Brief:
Repeat word for word the part of the rows that opens with the line containing "You are a GUI" and runs through the last row, including both ends, and leave the pictures out of your answer.

Recorded information:

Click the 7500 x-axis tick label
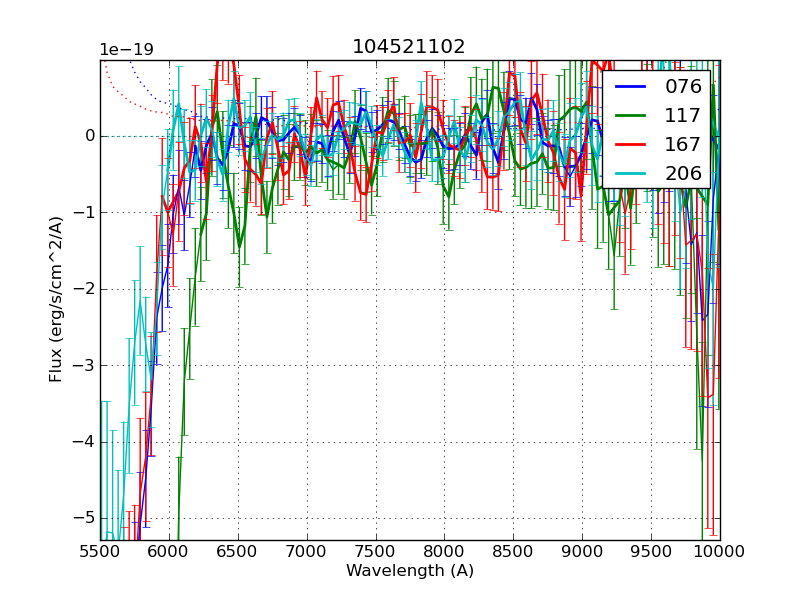The width and height of the screenshot is (800, 600). pyautogui.click(x=376, y=550)
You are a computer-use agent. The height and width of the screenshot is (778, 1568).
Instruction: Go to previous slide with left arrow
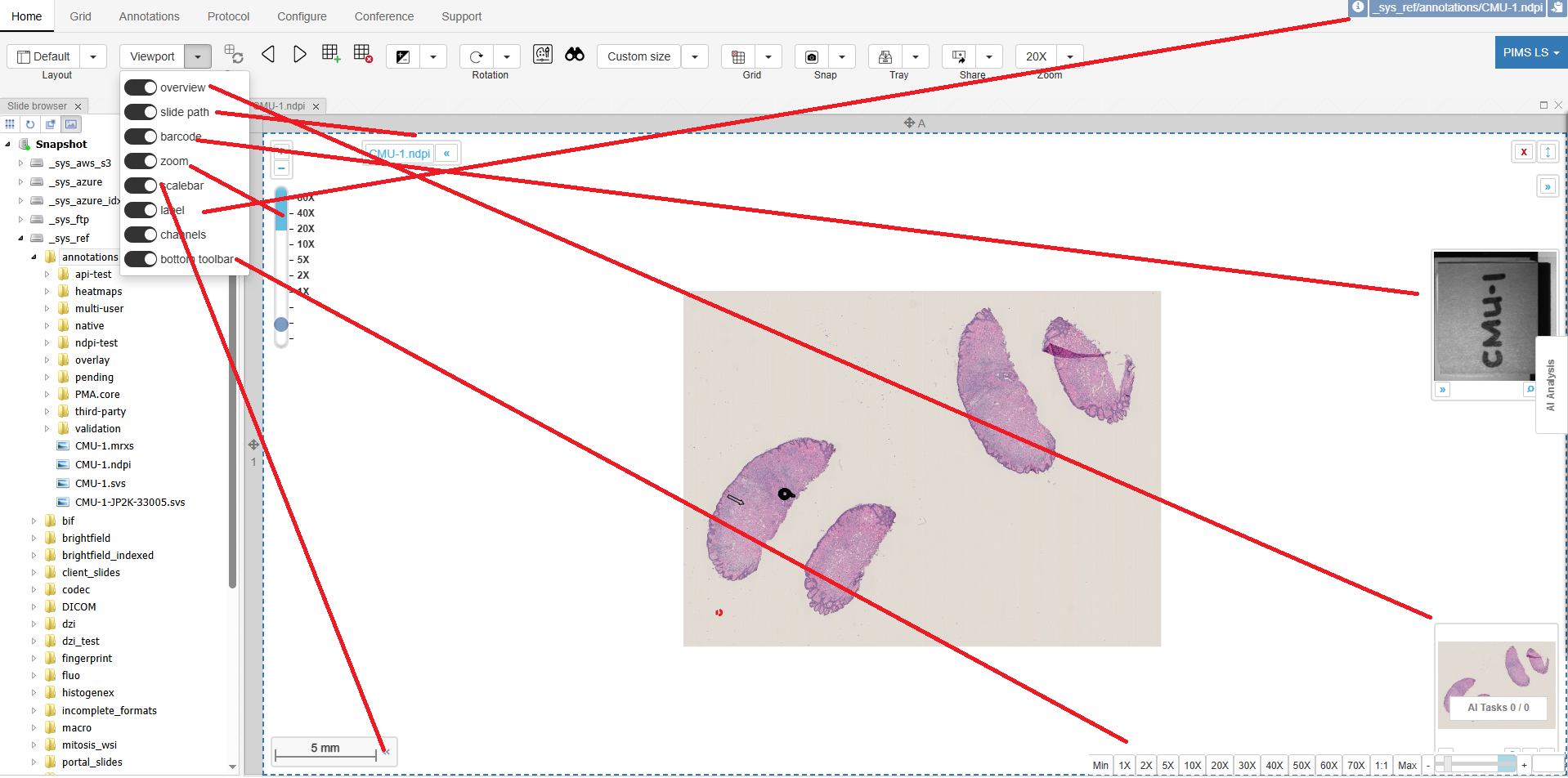268,54
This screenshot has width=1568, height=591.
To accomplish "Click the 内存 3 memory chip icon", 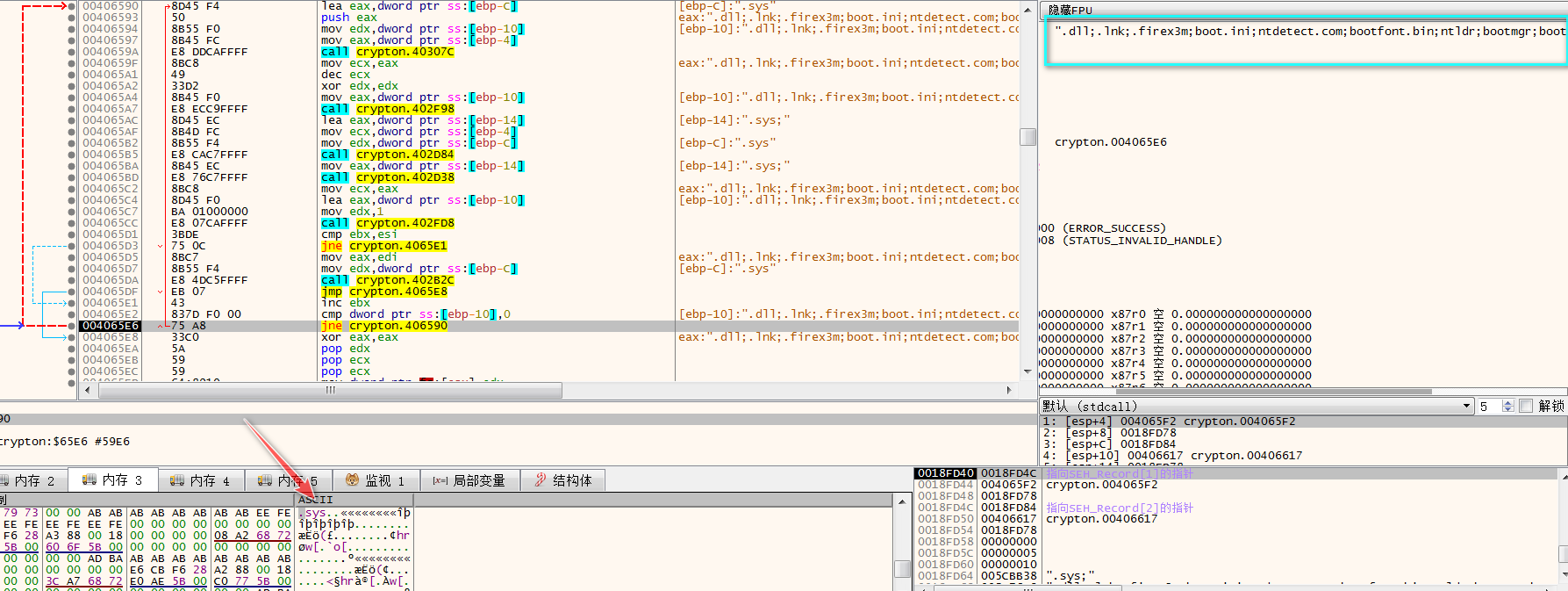I will [89, 480].
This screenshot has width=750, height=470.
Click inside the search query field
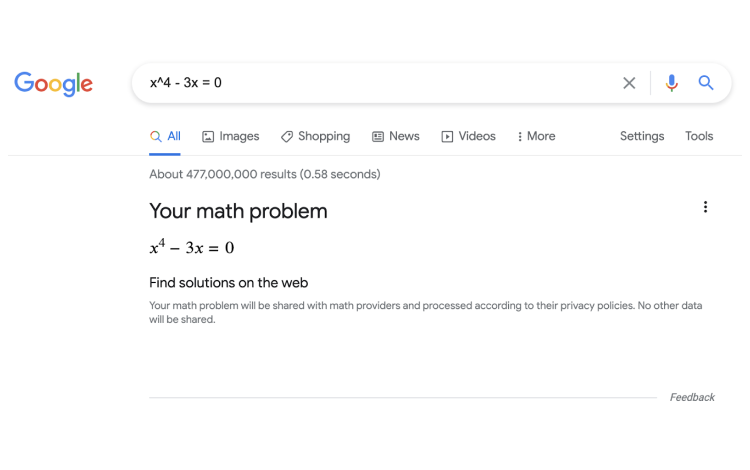(x=378, y=83)
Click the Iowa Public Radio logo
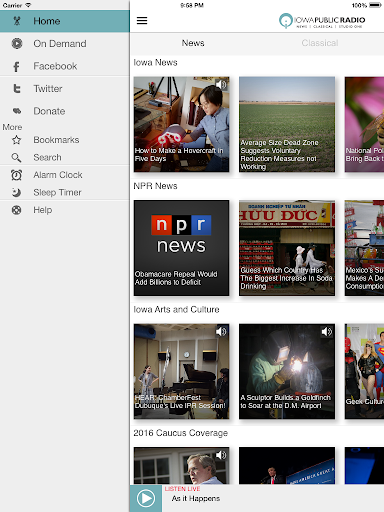 pos(322,21)

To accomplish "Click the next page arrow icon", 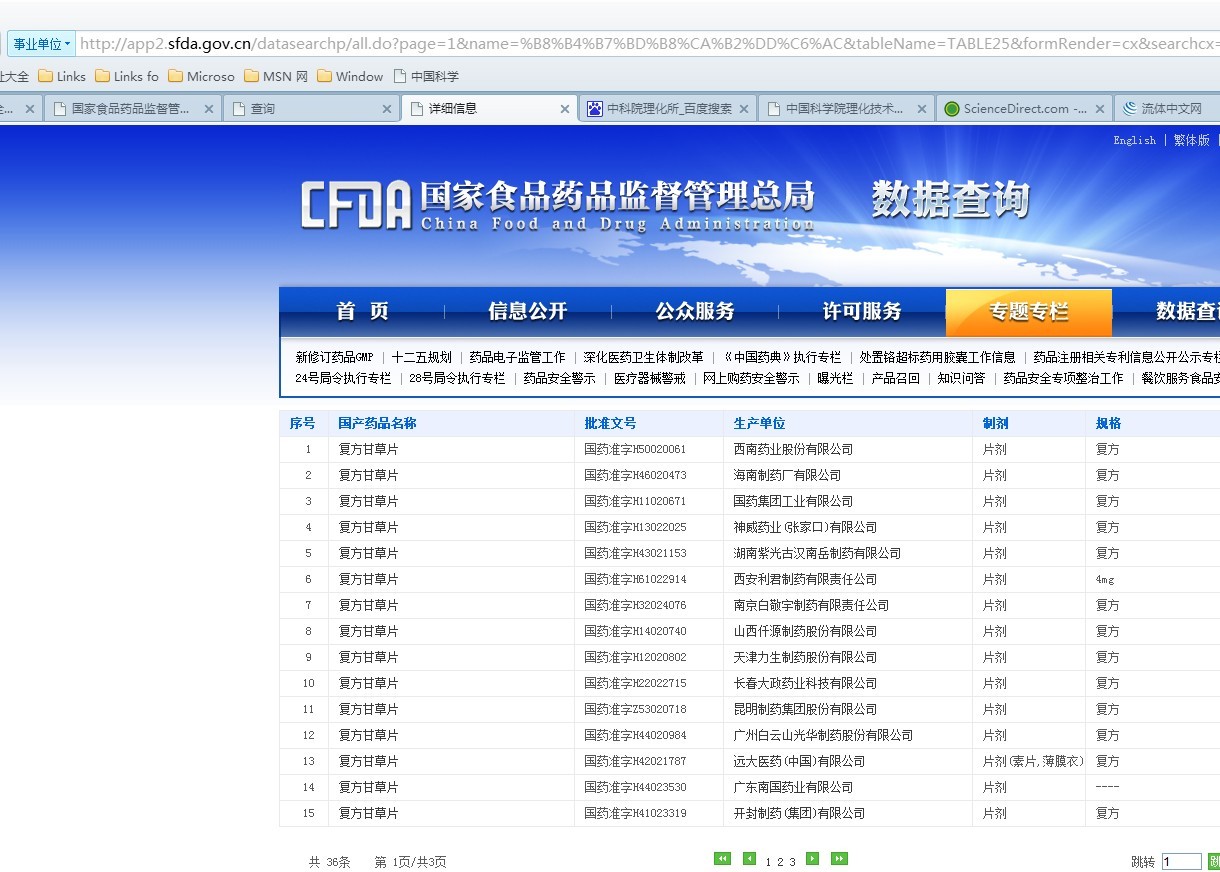I will [812, 859].
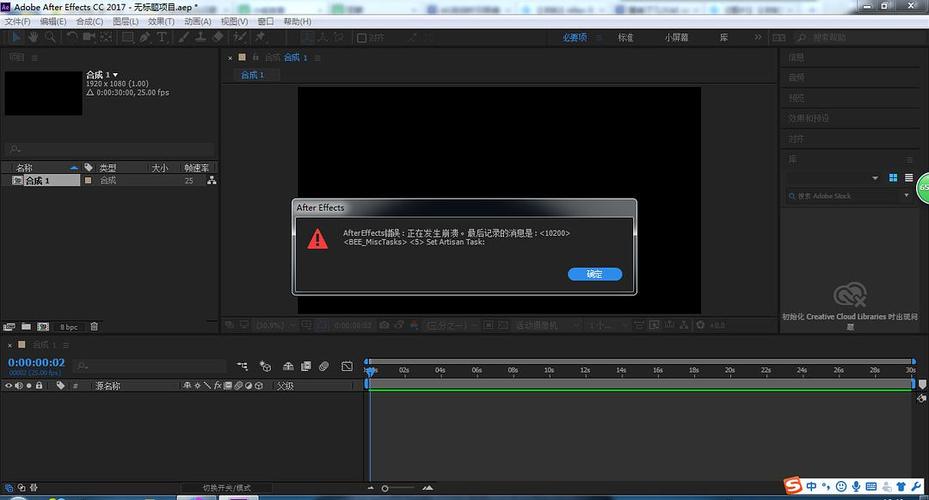The height and width of the screenshot is (500, 929).
Task: Open the 效果(T) menu
Action: 160,21
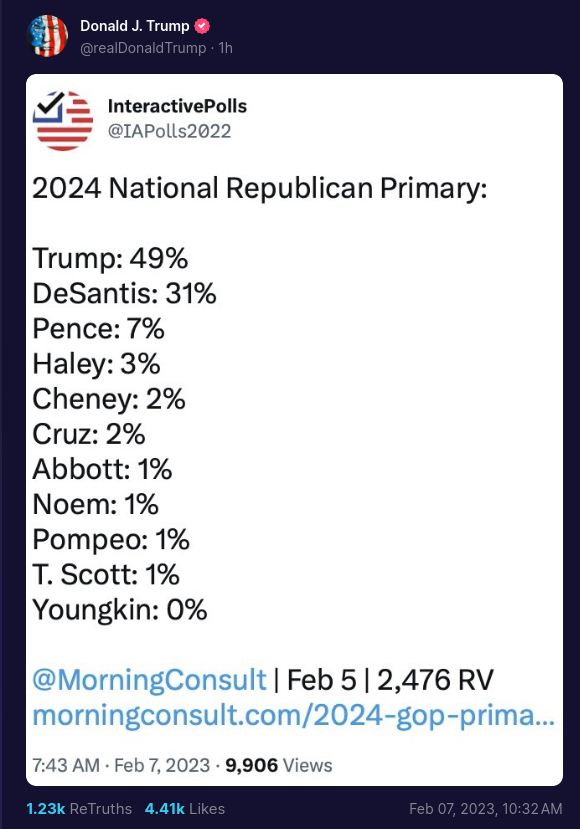Open the InteractivePolls flag logo

click(x=63, y=121)
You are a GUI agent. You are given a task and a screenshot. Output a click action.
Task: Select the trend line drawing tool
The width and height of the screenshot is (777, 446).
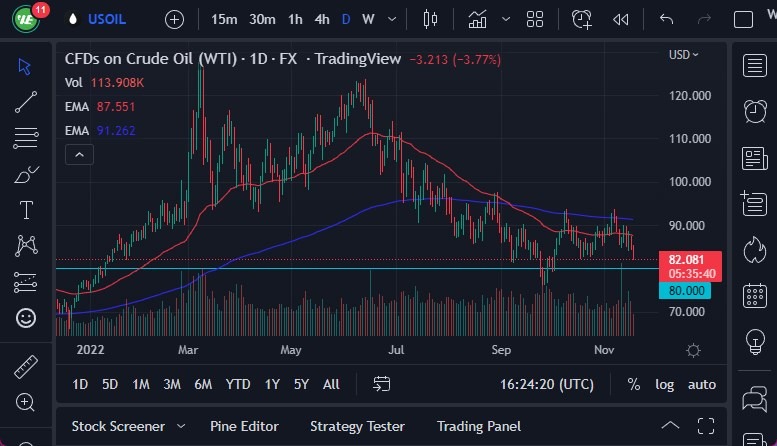(26, 101)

Solution for this task:
You are a GUI agent. You are given a task and a screenshot. Output a click action.
Task: Select the trend line drawing tool
The width and height of the screenshot is (777, 446).
(26, 101)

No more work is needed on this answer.